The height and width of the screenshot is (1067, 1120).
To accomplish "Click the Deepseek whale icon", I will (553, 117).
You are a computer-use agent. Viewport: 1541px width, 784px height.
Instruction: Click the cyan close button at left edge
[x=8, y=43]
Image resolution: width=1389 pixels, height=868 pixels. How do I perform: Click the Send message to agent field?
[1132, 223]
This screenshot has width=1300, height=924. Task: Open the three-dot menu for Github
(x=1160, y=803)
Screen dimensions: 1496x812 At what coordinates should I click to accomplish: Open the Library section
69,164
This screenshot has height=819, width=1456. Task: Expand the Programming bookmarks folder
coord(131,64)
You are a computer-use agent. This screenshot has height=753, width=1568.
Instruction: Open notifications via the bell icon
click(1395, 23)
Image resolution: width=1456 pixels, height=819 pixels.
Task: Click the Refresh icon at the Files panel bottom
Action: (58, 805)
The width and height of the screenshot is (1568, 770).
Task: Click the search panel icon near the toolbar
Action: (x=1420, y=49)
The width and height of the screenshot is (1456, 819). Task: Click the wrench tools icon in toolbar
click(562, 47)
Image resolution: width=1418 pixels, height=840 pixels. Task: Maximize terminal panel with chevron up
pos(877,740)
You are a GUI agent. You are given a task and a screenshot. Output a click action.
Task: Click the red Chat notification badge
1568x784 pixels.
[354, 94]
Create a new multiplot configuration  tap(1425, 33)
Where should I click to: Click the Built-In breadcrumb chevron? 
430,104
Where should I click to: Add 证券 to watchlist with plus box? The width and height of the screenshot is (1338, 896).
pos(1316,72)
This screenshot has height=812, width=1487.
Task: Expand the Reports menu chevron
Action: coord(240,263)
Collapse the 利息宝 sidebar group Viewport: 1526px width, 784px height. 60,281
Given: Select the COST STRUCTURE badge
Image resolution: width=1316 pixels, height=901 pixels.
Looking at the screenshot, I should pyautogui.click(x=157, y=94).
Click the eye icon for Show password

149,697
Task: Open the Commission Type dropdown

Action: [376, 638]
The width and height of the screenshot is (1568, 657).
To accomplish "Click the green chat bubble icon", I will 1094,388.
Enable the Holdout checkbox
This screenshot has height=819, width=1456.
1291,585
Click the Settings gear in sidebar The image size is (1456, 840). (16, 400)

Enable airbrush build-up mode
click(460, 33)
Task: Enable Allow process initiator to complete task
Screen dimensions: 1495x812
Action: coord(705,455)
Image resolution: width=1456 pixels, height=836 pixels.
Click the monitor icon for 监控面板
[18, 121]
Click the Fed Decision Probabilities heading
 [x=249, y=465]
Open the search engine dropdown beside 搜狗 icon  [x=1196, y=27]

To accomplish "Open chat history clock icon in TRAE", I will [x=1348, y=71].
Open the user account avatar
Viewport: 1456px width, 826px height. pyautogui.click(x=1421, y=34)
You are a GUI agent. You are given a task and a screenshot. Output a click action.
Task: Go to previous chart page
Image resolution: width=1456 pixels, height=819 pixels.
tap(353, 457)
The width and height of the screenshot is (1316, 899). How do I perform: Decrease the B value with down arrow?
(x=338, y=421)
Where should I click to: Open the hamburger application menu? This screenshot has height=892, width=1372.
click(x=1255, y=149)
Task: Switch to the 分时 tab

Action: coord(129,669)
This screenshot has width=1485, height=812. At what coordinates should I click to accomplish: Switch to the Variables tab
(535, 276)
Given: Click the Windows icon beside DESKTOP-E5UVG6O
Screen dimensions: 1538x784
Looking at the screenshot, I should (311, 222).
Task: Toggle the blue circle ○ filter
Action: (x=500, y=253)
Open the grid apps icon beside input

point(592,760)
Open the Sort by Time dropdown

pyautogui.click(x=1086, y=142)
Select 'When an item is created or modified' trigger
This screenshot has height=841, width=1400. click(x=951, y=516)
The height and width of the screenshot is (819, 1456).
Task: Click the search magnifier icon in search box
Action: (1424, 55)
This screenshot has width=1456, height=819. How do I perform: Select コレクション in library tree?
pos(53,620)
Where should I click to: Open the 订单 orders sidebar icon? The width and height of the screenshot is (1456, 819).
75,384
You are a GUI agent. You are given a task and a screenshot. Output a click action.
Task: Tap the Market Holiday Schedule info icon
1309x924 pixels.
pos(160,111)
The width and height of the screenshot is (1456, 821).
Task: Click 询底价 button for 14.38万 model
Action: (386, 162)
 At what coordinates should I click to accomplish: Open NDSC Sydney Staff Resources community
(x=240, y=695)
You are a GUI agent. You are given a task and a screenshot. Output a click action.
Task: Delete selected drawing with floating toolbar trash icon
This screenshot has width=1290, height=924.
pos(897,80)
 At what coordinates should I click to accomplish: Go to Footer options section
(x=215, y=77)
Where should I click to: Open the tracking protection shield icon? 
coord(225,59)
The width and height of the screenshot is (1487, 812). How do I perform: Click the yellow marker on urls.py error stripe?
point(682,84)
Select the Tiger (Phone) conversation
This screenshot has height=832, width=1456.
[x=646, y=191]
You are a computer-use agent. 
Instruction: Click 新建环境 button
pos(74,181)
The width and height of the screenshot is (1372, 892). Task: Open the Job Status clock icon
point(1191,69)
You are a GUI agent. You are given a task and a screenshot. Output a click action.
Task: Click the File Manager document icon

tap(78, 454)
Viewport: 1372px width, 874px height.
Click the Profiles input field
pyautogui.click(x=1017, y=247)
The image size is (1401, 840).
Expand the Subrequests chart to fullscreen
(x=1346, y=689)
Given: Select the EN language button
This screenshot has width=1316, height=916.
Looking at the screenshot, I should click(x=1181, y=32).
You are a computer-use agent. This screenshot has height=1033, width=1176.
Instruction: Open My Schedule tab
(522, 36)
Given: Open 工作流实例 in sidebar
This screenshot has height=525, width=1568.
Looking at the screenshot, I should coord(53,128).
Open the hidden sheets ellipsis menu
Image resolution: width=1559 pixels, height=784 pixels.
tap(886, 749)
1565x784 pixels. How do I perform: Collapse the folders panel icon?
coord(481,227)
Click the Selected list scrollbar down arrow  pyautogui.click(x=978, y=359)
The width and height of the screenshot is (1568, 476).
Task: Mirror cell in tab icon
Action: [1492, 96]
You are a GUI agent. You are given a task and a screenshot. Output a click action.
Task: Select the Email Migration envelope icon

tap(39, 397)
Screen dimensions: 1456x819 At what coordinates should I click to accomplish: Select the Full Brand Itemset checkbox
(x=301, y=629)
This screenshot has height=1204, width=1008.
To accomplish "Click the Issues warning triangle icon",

Your instructions
In the entries above, find the line with "This screenshot has height=525, width=1568.", then retype it and every line after it exactly.

The answer
This screenshot has height=525, width=1568.
Looking at the screenshot, I should coord(53,128).
Open the hidden sheets ellipsis menu
Image resolution: width=1559 pixels, height=784 pixels.
tap(886, 749)
1565x784 pixels. How do I perform: Collapse the folders panel icon?
coord(481,227)
Click the Selected list scrollbar down arrow  pyautogui.click(x=978, y=359)
The width and height of the screenshot is (1568, 476).
Task: Mirror cell in tab icon
Action: [1492, 96]
You are a GUI agent. You are given a task and a screenshot. Output a click action.
Task: Select the Email Migration envelope icon

tap(39, 397)
Screen dimensions: 1456x819 At what coordinates should I click to accomplish: Select the Full Brand Itemset checkbox
(x=301, y=629)
This screenshot has height=1204, width=1008.
To accomplish "Click the Issues warning triangle icon",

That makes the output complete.